"Of course it hasn't."
"Nothing can make any difference now then, can it?"
It was too much. He got up and walked up and down the room. Poor Mrs.
Nevill Tyson, she had put his idea into words. She had suggested that
there was a difference, and suggestion is a fatal thing to an unsteady
mind. In that moment of fearful introspection he said to himself that it
was all very well for her to say there was no difference. There was a
difference. She was not exactly lying on a bed of roses; but in the
nature of things her lot was easier than his. There was no comparison
between the man's case and the woman's. He had not sunk into that
serene apathy which is nine-tenths of a woman's virtue. He was not an
invalid--neither was he a saint. It is not necessary to be a saint in
order to be a martyr; poor devils have their martyrdom. Why could not
women realize these simple facts? Why would they persist in believing
the impossible?
His face was very red when he turned round and answered. "I can't talk
about it, Molly. God knows what I feel."
This was the way he helped to support that little fiction of the man of
deep and strong emotions, frost-bound in an implacable reserve.

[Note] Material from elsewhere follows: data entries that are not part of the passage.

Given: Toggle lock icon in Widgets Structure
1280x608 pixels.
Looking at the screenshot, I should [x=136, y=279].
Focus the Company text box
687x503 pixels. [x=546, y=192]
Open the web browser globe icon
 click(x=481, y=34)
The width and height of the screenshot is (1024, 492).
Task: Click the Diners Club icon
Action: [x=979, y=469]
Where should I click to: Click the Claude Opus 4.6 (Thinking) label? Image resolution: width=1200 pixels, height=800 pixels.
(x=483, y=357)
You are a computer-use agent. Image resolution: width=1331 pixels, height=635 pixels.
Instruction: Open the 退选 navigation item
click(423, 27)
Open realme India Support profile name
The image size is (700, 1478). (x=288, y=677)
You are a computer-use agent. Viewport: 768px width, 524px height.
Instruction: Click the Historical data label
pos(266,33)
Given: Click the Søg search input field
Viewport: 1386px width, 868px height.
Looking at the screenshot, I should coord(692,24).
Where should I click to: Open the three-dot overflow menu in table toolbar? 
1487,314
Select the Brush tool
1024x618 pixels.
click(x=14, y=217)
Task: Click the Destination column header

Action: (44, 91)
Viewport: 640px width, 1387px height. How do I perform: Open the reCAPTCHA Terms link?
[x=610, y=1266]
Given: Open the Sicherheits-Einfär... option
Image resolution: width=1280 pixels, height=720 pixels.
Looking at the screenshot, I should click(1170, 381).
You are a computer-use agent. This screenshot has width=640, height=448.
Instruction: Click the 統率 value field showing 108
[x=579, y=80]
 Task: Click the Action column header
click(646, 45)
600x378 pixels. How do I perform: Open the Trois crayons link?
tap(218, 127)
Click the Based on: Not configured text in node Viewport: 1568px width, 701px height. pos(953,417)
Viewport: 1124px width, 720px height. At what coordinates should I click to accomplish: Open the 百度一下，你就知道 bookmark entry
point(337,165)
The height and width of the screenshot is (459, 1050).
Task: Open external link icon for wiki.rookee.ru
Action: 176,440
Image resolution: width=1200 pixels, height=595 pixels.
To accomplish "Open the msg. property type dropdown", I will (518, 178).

He took up the book again, and she fell asleep at the sound of the
reading. He sat and watched her.
Straight and still in her white draperies, she lay like a dead woman.
Some trick of the shaded lamplight, falling on her face, exaggerated
its pallor and discoloration. He was fascinated by the very horror of it;
as he stared at her face it seemed to expand, to grow vague and
insubstantial, till his strained gaze relaxed and shifted, making it
start into relief again. He watched it swimming in and out of a liquid
dusk of vision, till the sight of it became almost a malady of the
nerves. And as she saw it now he would see it all the days of his life.
He felt like the living captive bound to the dead in some infernal
triumph of Fate. Dead and not dead--that was the horrible thing. Beneath
that mask that was not Molly, Molly was alive. She would live, she would
be young when he was long past middle age.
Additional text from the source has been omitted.